Irishman pleads guilty in rhino horns case

 Collector bought horns for $50,000

By Tom Hays
Associated Press

NEW YORK (AP) — An Irishman linked to a criminal Gypsy clan pleaded guilty Tuesday to charges he used forged documents to sell horns from endangered black rhinos to a New York collector for $50,000.

Michael Slattery wept, rubbed his face and waved his arms before entering the plea in federal court in Manhattan, prompting U.S. District Judge John Gleeson to comment, “You look like a nervous wreck.”

Slattery, 23, told the judge he barely knows how to read but understood the trafficking charges.

“I knew I was doing wrong,” the defendant said.

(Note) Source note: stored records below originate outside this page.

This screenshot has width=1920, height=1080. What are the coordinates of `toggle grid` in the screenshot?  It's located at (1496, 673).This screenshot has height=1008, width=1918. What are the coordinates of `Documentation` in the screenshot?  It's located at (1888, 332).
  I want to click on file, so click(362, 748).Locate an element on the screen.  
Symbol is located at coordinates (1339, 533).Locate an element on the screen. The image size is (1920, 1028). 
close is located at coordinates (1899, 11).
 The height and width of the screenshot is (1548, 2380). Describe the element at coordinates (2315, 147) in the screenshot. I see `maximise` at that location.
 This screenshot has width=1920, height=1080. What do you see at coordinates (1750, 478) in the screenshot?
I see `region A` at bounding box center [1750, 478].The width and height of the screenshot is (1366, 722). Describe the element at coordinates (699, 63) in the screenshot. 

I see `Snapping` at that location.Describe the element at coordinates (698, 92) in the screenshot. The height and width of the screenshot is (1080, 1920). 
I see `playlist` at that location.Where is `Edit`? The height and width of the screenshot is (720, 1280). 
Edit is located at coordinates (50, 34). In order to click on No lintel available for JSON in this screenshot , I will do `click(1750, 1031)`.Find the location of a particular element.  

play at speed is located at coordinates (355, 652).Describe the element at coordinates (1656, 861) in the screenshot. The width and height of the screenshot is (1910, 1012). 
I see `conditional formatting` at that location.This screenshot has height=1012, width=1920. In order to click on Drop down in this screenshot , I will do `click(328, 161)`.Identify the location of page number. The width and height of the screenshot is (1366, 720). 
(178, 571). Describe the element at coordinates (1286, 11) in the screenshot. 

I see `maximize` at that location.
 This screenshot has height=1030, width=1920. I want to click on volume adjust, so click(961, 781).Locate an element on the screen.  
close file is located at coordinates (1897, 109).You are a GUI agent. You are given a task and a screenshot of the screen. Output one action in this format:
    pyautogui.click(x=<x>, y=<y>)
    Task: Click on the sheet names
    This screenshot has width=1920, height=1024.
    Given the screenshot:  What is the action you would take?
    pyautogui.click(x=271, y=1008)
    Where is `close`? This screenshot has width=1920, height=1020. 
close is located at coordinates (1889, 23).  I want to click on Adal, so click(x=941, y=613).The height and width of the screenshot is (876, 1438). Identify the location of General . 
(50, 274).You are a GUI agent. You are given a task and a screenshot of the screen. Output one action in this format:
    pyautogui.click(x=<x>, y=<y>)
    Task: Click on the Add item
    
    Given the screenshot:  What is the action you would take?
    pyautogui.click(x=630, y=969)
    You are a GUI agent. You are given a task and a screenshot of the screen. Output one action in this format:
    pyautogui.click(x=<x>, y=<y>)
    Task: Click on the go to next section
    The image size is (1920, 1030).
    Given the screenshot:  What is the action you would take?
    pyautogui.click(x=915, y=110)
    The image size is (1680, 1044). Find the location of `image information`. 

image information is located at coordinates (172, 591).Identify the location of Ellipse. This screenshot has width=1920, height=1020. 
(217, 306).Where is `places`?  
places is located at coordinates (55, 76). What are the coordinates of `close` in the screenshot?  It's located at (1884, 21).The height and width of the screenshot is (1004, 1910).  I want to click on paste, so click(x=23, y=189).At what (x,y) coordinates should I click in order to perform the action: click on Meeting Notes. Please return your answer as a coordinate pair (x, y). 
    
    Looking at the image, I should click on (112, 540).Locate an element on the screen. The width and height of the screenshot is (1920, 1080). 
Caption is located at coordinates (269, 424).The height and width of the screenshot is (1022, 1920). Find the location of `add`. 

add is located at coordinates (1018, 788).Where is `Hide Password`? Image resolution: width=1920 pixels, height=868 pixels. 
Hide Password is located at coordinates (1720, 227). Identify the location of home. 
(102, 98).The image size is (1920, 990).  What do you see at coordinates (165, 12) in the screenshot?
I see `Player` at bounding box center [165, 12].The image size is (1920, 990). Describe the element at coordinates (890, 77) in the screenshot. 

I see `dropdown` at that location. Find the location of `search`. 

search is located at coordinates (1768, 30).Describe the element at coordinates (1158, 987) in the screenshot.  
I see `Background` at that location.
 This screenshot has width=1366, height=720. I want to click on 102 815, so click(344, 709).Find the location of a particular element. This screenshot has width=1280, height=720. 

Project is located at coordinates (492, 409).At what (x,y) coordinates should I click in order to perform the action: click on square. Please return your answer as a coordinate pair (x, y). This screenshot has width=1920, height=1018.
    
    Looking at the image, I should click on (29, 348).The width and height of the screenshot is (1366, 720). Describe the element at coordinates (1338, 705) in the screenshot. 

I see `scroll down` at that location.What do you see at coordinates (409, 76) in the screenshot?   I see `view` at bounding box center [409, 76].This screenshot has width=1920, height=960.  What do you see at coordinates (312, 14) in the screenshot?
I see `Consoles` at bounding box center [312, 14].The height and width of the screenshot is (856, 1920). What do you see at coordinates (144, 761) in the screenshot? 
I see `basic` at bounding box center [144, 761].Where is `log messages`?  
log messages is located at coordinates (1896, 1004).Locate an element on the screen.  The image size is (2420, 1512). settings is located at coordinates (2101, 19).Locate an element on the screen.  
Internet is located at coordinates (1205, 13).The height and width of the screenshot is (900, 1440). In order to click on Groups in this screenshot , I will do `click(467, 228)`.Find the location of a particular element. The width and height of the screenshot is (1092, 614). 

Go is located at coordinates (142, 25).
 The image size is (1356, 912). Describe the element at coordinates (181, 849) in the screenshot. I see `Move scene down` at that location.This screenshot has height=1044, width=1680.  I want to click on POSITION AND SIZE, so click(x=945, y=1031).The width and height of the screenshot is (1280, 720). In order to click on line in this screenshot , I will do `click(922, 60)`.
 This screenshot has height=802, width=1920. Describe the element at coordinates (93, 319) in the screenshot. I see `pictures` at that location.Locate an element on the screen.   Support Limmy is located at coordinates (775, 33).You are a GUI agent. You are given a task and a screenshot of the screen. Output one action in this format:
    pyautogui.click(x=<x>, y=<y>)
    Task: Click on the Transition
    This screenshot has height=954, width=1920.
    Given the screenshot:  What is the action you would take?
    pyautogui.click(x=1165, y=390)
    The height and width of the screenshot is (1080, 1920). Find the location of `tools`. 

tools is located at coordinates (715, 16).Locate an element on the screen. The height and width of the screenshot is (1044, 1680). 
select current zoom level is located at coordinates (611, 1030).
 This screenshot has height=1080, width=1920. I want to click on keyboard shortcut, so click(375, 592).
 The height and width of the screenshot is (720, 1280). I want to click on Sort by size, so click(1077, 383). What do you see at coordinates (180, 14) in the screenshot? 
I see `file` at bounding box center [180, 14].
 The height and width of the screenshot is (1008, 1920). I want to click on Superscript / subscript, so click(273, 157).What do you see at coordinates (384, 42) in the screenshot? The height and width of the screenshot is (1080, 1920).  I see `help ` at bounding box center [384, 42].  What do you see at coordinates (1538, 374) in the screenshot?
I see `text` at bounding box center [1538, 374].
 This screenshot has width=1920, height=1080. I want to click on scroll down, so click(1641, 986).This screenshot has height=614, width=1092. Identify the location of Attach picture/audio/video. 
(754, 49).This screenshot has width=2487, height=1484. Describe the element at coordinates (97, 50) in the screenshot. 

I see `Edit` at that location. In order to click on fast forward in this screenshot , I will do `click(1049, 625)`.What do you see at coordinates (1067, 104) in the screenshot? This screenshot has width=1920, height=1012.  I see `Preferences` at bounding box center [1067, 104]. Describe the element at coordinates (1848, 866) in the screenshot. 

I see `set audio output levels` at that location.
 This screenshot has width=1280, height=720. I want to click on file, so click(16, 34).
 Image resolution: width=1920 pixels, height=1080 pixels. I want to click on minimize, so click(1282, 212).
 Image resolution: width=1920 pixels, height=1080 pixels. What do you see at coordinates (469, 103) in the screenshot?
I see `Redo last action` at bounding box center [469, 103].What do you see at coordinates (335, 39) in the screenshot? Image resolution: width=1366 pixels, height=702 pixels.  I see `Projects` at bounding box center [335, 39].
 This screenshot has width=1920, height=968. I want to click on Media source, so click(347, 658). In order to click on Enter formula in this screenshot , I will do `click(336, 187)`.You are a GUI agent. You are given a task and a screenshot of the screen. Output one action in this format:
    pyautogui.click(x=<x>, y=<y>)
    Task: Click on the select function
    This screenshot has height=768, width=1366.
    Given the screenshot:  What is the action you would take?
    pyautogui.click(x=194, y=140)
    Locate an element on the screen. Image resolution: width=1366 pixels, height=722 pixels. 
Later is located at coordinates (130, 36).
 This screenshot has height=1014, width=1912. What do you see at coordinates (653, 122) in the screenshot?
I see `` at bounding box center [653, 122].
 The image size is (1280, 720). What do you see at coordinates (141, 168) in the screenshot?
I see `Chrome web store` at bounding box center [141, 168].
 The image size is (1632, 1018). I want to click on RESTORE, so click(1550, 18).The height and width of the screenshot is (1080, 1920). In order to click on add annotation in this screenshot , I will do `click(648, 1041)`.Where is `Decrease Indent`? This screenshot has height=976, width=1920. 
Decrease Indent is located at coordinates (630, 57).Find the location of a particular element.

Asked later by Gleeson how he was doing in jail, Slattery claimed that one inmate had threated to “spin my head off,” and that he’d overheard conversations about how a murder suspect “wanted me to sleep with him.”

Prosecutors have identified Slattery as a member of Ireland’s Gypsy minority, known there as travelers. They cited a letter from Irish authorities linking him to an Irish Gypsy criminal network based in the County Limerick village of Rathkeale that’s suspected in dozens of thefts of rhino horns across Europe.

In Rathkeale, the travelers have purchased “most of the real estate in this town in recent years and shown incredible signs of wealth,” the letter said.

U.S. authorities alleged that Slattery traveled from London to Houston in 2010 to try to buy two horns at a taxidermy auction house. Learning that he needed to be a resident of Texas to make the purchase, he recruited a day laborer to be a straw buyer. He and other unidentified suspects gave the straw buyer $18,000 in $100 bills to complete the deal, a complaint said.

Slattery was arrested in September at New Jersey’s Newark Liberty Airport while boarding a flight to London. He faces a maximum term of about 2 1/2 years at sentencing early next year, followed by deportation.